Thursday 11th of May 2017

In addition, you cannot always go direct to FIDREC. For a bancassurance case, you may be forced to go to the bank first, then the insurer and finally FIDREC.

How many people have the resources and patience to deal with that, especially after a life incident, is beyond my estimations.

I'm not sure about the outcome of the case (or is it already over), but all the best


Thursday 11th of May 2017

Hi WJ, I would say not many. And this case study didn't show its easy. This case should be over but I came away with the impression that it is firmly against the consumer.


Wednesday 10th of May 2017

Please note that Fidrec is paid annually by all banks & insurance companies in Singapore.

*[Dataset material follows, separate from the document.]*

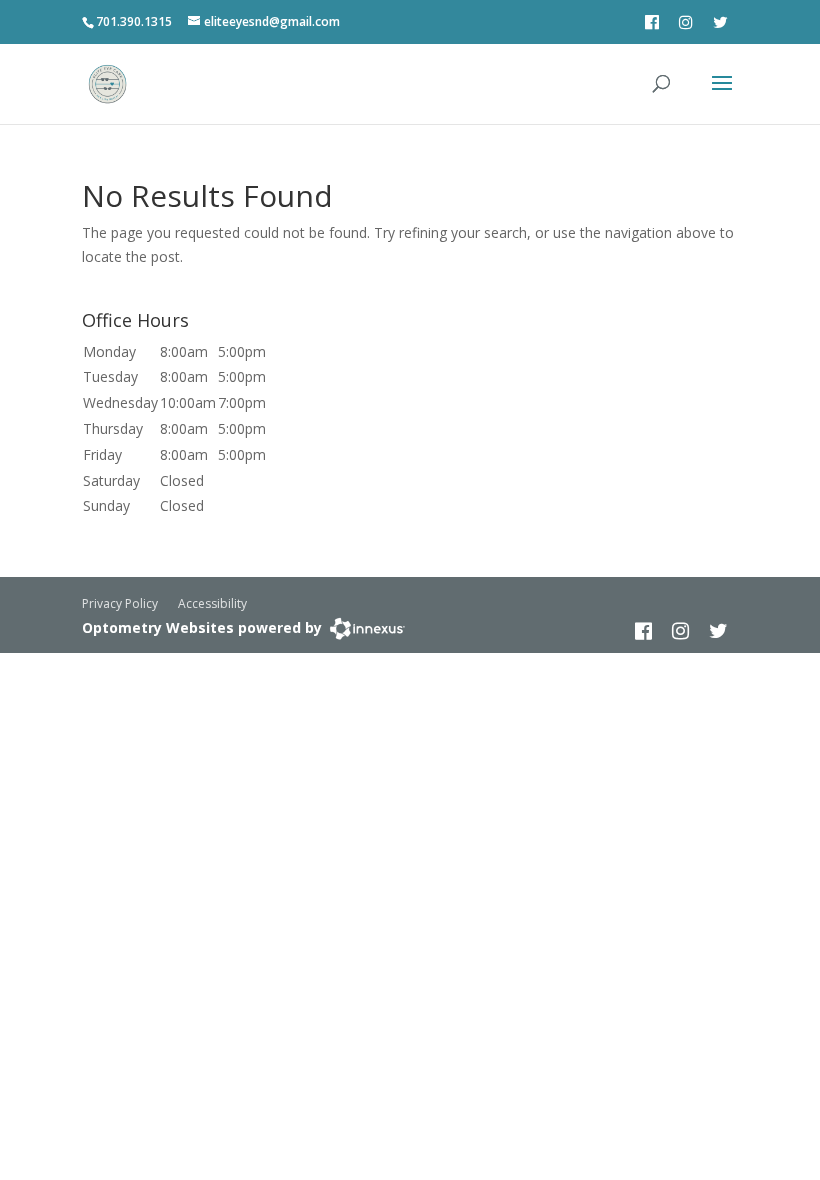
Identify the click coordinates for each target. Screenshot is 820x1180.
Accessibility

Fidrec's office, furniture, staff salaries/bonuses, fees to adjudicators etc etc come from the banks' & insurers' monetary contributions.

In pro-biz pro-company S'pore, it is very hard to win a moral-based reason over a legal-and-contract based situation.

In this case, for the proposal form did he tick on the full financial advisory option? If so still got chance to argue that the agent didn't do full competent advisory regarding all the disclosures. If he ticked the Partial Advisory option, or worse just Product Advise, then too bad.


Thursday 11th of May 2017

HI Sinkie, thanks for clarifying some of the nuances that we might not be aware of. In your experience are there any cases that was successful?